In particular, the government wants tech companies to be able to hand over communications currently protected by end-to-end encryption, which scrambles messages so they can only be read by the sender and the recipient, and not by the tech company itself.
“The laws of Australia prevail in Australia, I can assure you of that,” Australian Prime Minister Malcolm Turnbull told reporters. “The laws of mathematics are very commendable, but the only law that applies in Australia is the law of Australia.”
The Australian stance is modelled on the one taken by the UK government, which last year passed the Investigatory Powers Act that aims to do something similar. At the time it was making its way through Parliament there were warning the law, known either as the ‘Snoopers Charter’ or “the most extreme surveillance in the history of western democracy“, would spark copycat legislation elsewhere and this was clearly correct.
The argument that criminals should not be allowed to plot in secret is a legitimate one. When the UK law was being debated, the government said that intercepted communications form between 15 and 20 percent of the intelligence picture in counter-terrorism investigations.
Here’s the problem. It’s not realistic to legislate encryption out of existence. You can’t outlaw the application of maths. Even 20 years ago, when it was relatively rare and harder to use, governments accepted that that the benefits of encryption — like privacy and security — vastly outweighed the genuine concerns that encryption could help bad people to do evil in secret.
And it’s worth remembering that many companies started to use end-to-end encryption recently to protect their customers’ data precisely because intelligence agencies around the world have been shown to have a tendency to scoop up as much data as they can, whenever they can.
The new UK law demonstrates these difficulties, and it’s worth looking at how it has played out. This law requires UK internet companies to be able to remove any encryption they apply to messages. That makes it hard for any UK company to offer an end-to-end encrypted service themselves, but there’s at least one major issue with this: UK law only extends so far, and the tech industry is a global one.
Few of the companies that offer the secure (end-to-end encrypted) services that worry the government are actually based in the UK.
Persuading companies to change the way they run their business just for the UK market is unlikely to succeed. And, even if the biggest companies could be forced to change their policies, which is deeply unlikely, then criminals could easily find another company, somewhere in the world, that will offer them an encrypted service. Or they could even build one themselves.
Banning end-to-end encryption would make it easier to snoop on some conversations, for sure. But it’s likely to have a bigger effect on disorganised crime — crooks that don’t know how to or care about covering their tracks.

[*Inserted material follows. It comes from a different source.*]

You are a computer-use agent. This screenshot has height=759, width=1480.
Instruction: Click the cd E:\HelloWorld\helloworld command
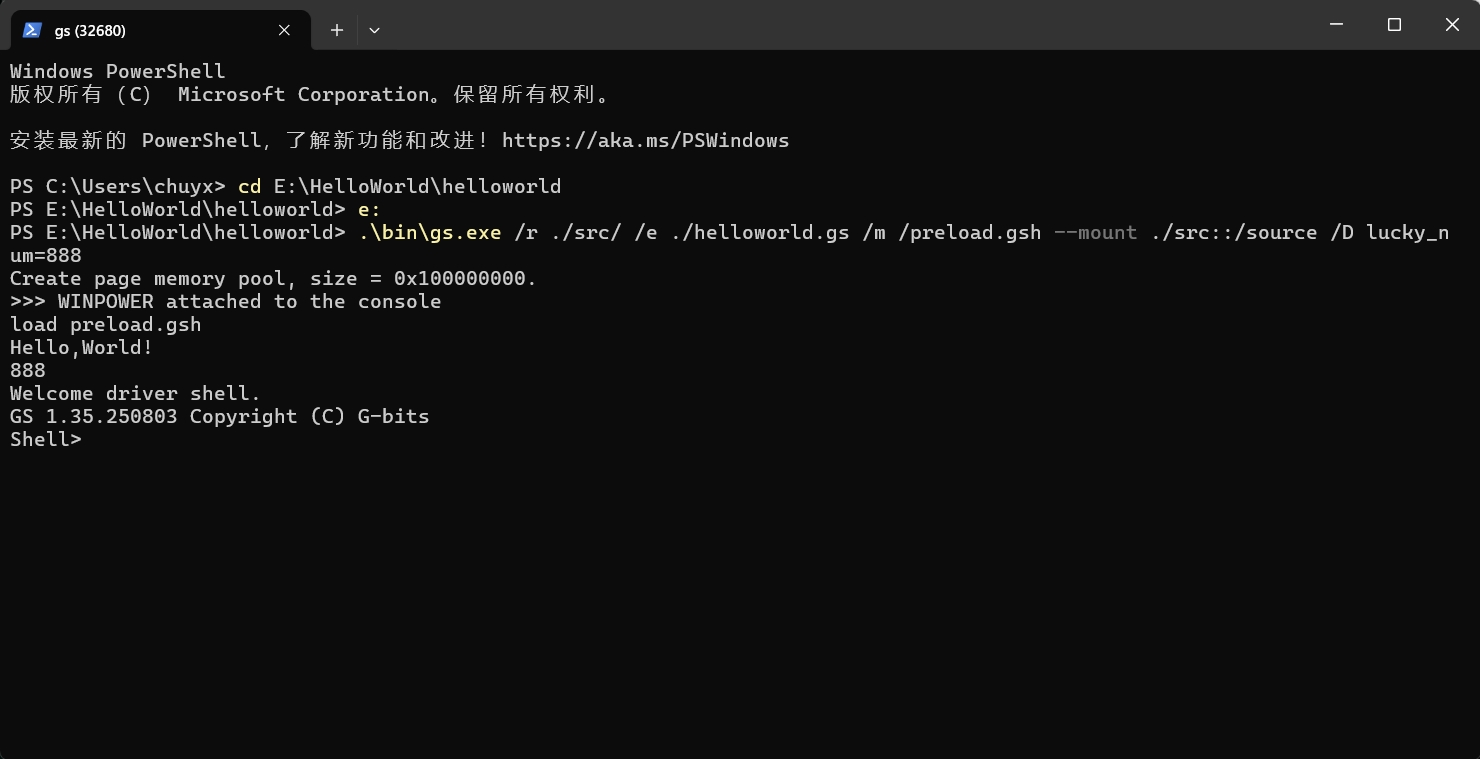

There is a benefit in being able to tackle any crime, of course, but it’s worth being at least aware that any local — that is, national — ban on encryption is likely to have an extremely limited impact on organised criminals.
But what a ban will certainly do is weaken security for tens of millions of people.
We already know far too well that both cyber-crooks out for cash and hackers backed by governments are trying to snoop on and steal data from political parties, businesses, and individuals on a daily basis. Weakening the security that protects those communications will make it much easier.
The tech companies that hold those ‘golden keys’ that can decode all the messages that flow over their networks will be a huge target for hackers and history has shown us that few organisations are capable of protecting themselves forever.
There is perhaps an outside chance that there will be a domino effect: that as successive governments start passing legislation like this, that we could eventually end up in a position where end-to-end encryption is effectively outlawed worldwide. But that is extremely, extremely unlikely. Realistically, without the same legislation in the US (which has up to now rejected such a move) the impact of any other nations’ laws will be limited.
What is better is for governments to accept the existence of end-to-end encryption as something that is, for the most part, a beneficial part of the landscape.
And there are ways to get round it. For example, many PCs and smartphones are inherently insecure and relatively easy to hack into; in the UK police and intelligence agencies now have the powers to hack individual devices should they need to. That means investigators can get access to most communications but can’t routinely access everything.
This seems to me to be a much better, targeted use of powers rather than making us all insecure. It’s the equivalent of giving the police a battering ram versus requiring everyone to hand in a copy of their front door key. In addition, investigators already have access to huge amounts of metadata — information about the communications if not the actual contents. The problem in many cases is not too little information, but too much.
In reality it is unlikely to be possible to prevent the use of end-to-end encryption, and even if it were, the side-effects of doing so could be very significant for modern, connected, societies.
In a fight between maths and politics it’s unlikely the politicians are going to emerge the winners: they should instead think of better ways to get access to communications to keep us all safer.